The problem with this way of talking is that, even if the original intent were different, it turns out to be advocating freedoms and choices that in practice only exist and are relevant for a privileged elite, or at least a very restricted group of people, in the real sense of the word. “People” want to “change SSH”?? “People” want to “extend Qt” or “feel in control by having source code”?? Please go in the streets, and ask the first N people you meet, with N as big as you like, if they want that, or if they would feel more in control if you handed to them some source code.

People who don’t program have no use or interest for source code and, almost always, no desire at all to change this situation. By definition. Source code, by itself, does not make any end users, whose activity is not software development, cooperate better. Common file formats would be enough in their case.

Community? Whose Community?

Some Free Software advocates sometimes carry the “giving back to the Community” mantra to ridiculous, if not egoistic, extremes. Which Community, please? We’re all human beings, before being anything else. Fans of this kind create walls, not community, with slogans like “you have the source, you fix it yourself if you don’t like it” or “this is a community, you have to contribute to it with code, documentations, money, whatever, like everybody else”.

This attitude is ridiculous today, for two reasons. It matured in a period when, if you came asking for support, you could only be a professional or a fanatic hobbyist (not that there’s anything wrong with fanatic hobbyists, of course!). Not somebody forced to use computers for other activities, often more urgent than programming, or with a bigger, more direct impact on the interest of the “Community”.

Tuning a web server is still a specialized activity, but using an Office suite doesn’t imply (nor should it!) that you’ll ever have the skills, time or possibility of contributing something back to it in any way directly!! The same applies to any desktop application. For some “experts”, snobbing newbies is easy enough and may be the right thing to do, but this doesn’t take into account the fact that such users will stick with proprietary software, and that who controls the desktop today, eventually will control also the servers.
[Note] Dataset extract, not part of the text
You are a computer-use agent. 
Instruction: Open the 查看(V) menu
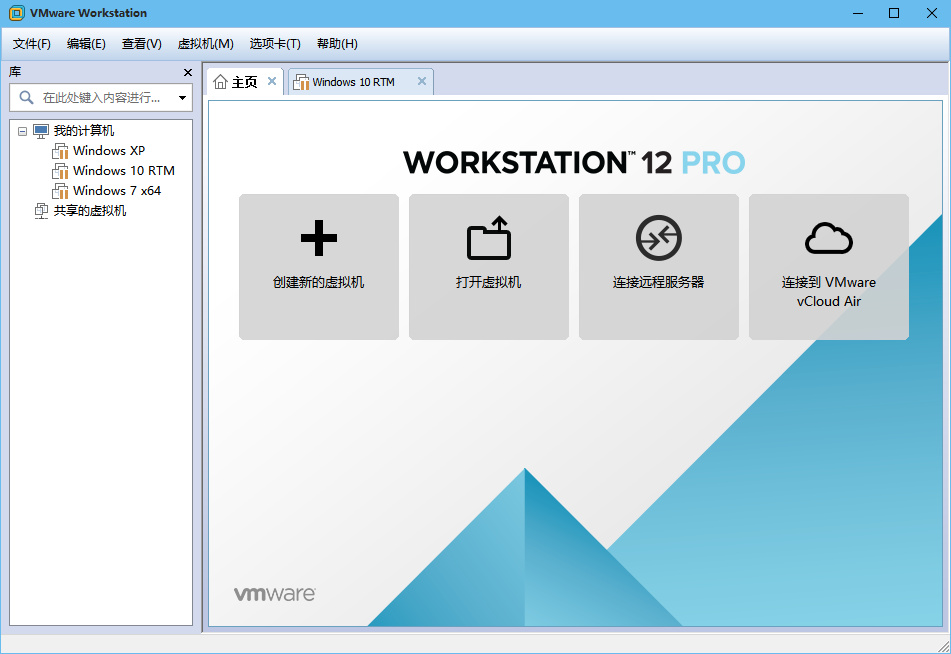tap(141, 43)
The second, and most irritating and dangerous problem, is the “Community” bit. What is the community which matters? Note that this would be ridiculous even if it were limited to the traditional, highly skilled FOSS community. Today a FOSS only desktop includes many wildly different tools. If one had to stop in order to contribute to them all, nobody would get anything done.

A new attitude and covenant are needed

All this would not really matter if today the quality of everybody’s life, not just that of programmers, didn’t heavily depend from which software is used around them.

Getting to the level where everybody can appreciate and practise all the Freedoms of Free Software, that is also contribute actively, sounds great, but will take some generations. It is necessary to work out a viable approach today to keep that road open, not to risk it being closed by snobbery. Both programmers and not programmers have to do their own part.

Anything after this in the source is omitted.